# Where can I find 12x19 Transfer Sheets?



## SIC J (Feb 18, 2009)

OK I'll start by saying I am not new to screen printing but new to heat presses and heat transfers. I don't know much about what kinda heat transfer sheets and what not to use for the best quality so bare with me.

I have already purchased a heat press and am now trying to get my designs put on the plastisol transfer sheets. (this is what my buddy uses and recommends). 

We have run into an issue and his distributors no longer can get 12x19 sizes anymore. His reps are telling him that they no longer make that size and the only way you can get them is if you buy a pallet of them (50,000 sheets). (used to get them from Kelly something, don't remember the full name of the company)

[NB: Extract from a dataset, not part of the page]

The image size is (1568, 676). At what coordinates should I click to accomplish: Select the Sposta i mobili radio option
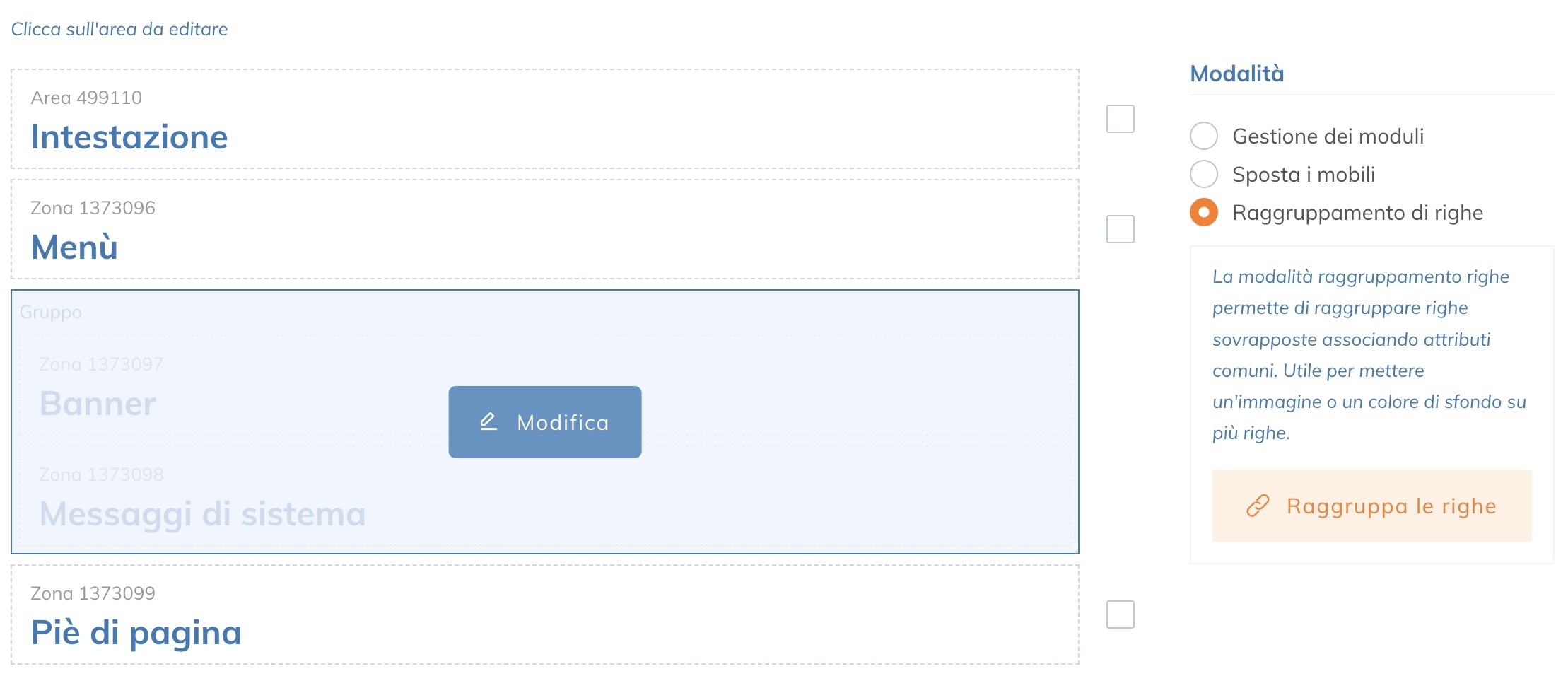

Now I am only relaying what he has told me so I do not know if this is true or not. He is not making any money off me so I know he is not scamming me. 

So is this size discontinued now or are his distributors giving him the run around? He also attempted to locate some himself and was unsuccessful without being told he must buy a huge amount.

Can someone point me in the right direction on where I can find some? Or if someone can tell me a place I can get the transfers done at a reasonable price? 

I was going to be charged for 12x19 with a minimum of 30 sheets.....
1 color - $4
each additional color $1 more
and as many colors as I wanted - $6

A couple buddies of mine use AirWavesInc. Anyone have good experience with them?


----------



## SIC J (Feb 18, 2009)

oh and after further research right now. I believe I would be looking for the hot split type transfer sheets.


----------



## wormil (Jan 7, 2008)

Ace sells 12x19, 500 sheets for $129.

Ace Screen Supply Company-UltraStrip 3000 Hot Peel Paper



If you just want to buy the printed transfers I recommend F&M (transferfreedom.com) for the best pricing & quick turnaround; Howard (howardsportswear.net) has the most standard colors and reasonable pricing. $4/sheet for one color is very expensive.


----------



## SIC J (Feb 18, 2009)

sorry its $4 for 2 colors.

after further research I found Ace. gonna give them a call today. Thanks. they seemed to be the only place I found that sells the sheets only. 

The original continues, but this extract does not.